Saturday, May 12, 2007

Looking at Encyclopedia of Life differently

There has been a lot of comments on the Encyclopedia of Life in the Wiki community lately. All of them miss the most important point. The point is made by the Encyclopedia of Life itself; it will provide "aggregation and will use mash-up technology and Wiki style editing and accumulation of content".

Key in all this is that the Encyclopedia of life is not only Wiki style editing, it also provides for aggregation and mash up technology. It is the one thing that Wikipedia and Citizendium alike are incapable of. With the functionality MediaWiki provides, you are restricted to copying data into the article and having done that, it loses the connection with its origin in a practical way. This reduces these projects to sources of information because of the functionality.

When you look at the examples on the Encyclopedia of Life website, you find that they have information from many sources and present them together. In this way they provide a composite view on the subject that is considered. The data can remain fresh because once data is changed in the sources it consists of, this can be reflected because of the methodology.

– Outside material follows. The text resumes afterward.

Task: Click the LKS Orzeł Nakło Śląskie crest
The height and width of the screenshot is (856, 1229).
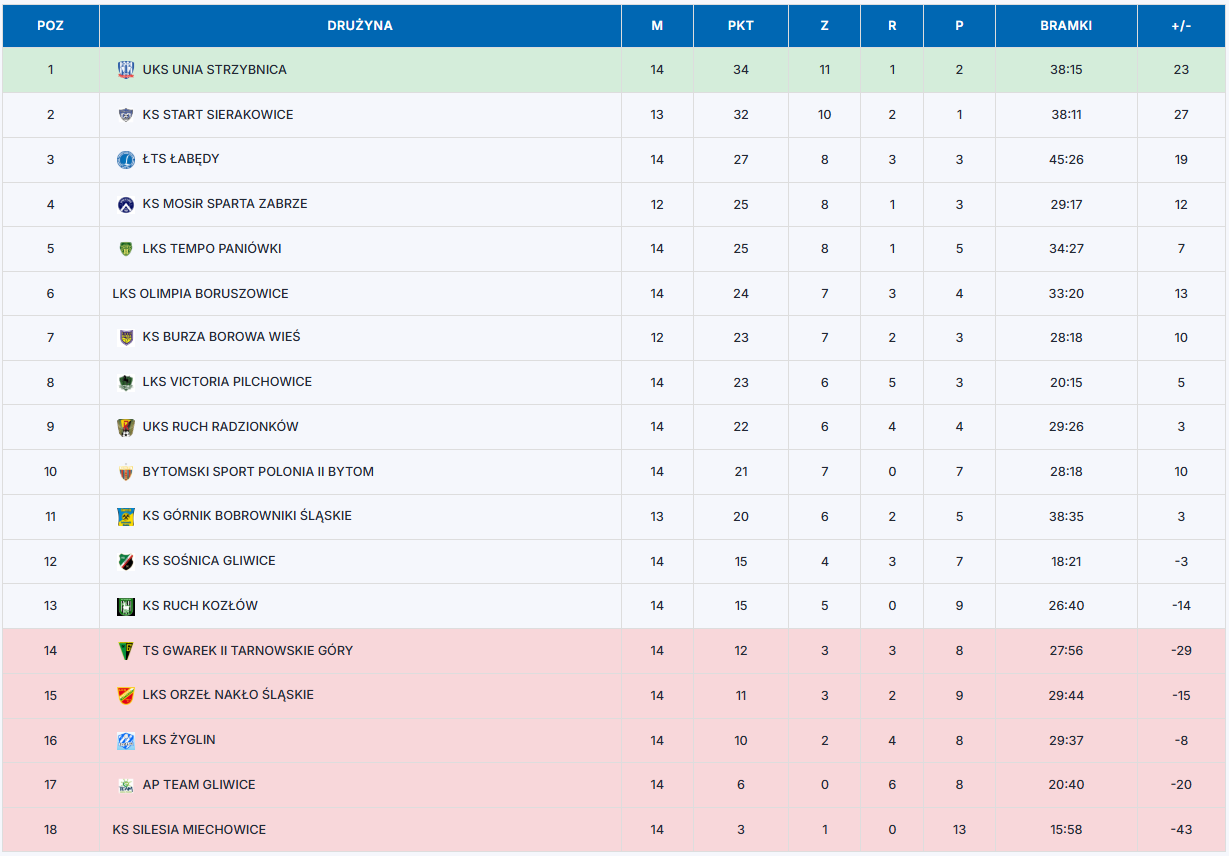Action: pos(126,695)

One of the exiting things they provide in their mash up is the connection to old literature. This literature is extremely relevant to taxonomy as the oldest name that described a taxon is the one to be used to describe it. The consequence is that many names that were valid once are not valid anymore. It is interesting to learn how they will manage the linking of old valid names to the newer names. This has other applications as well, when an old paper mentions aspects of a species, it may mean that there is no mapping. It is then of relevance to consider the mapping to a subspecies or a different species that is referred to in the old literature.

Mapping the historical names of taxons in time is a hell of a job but an important job because it opens up the understanding of the old literature. For plants, the IPNI resource is of immense value. If anything, I hope that IPNI will be or become part of the mash-up.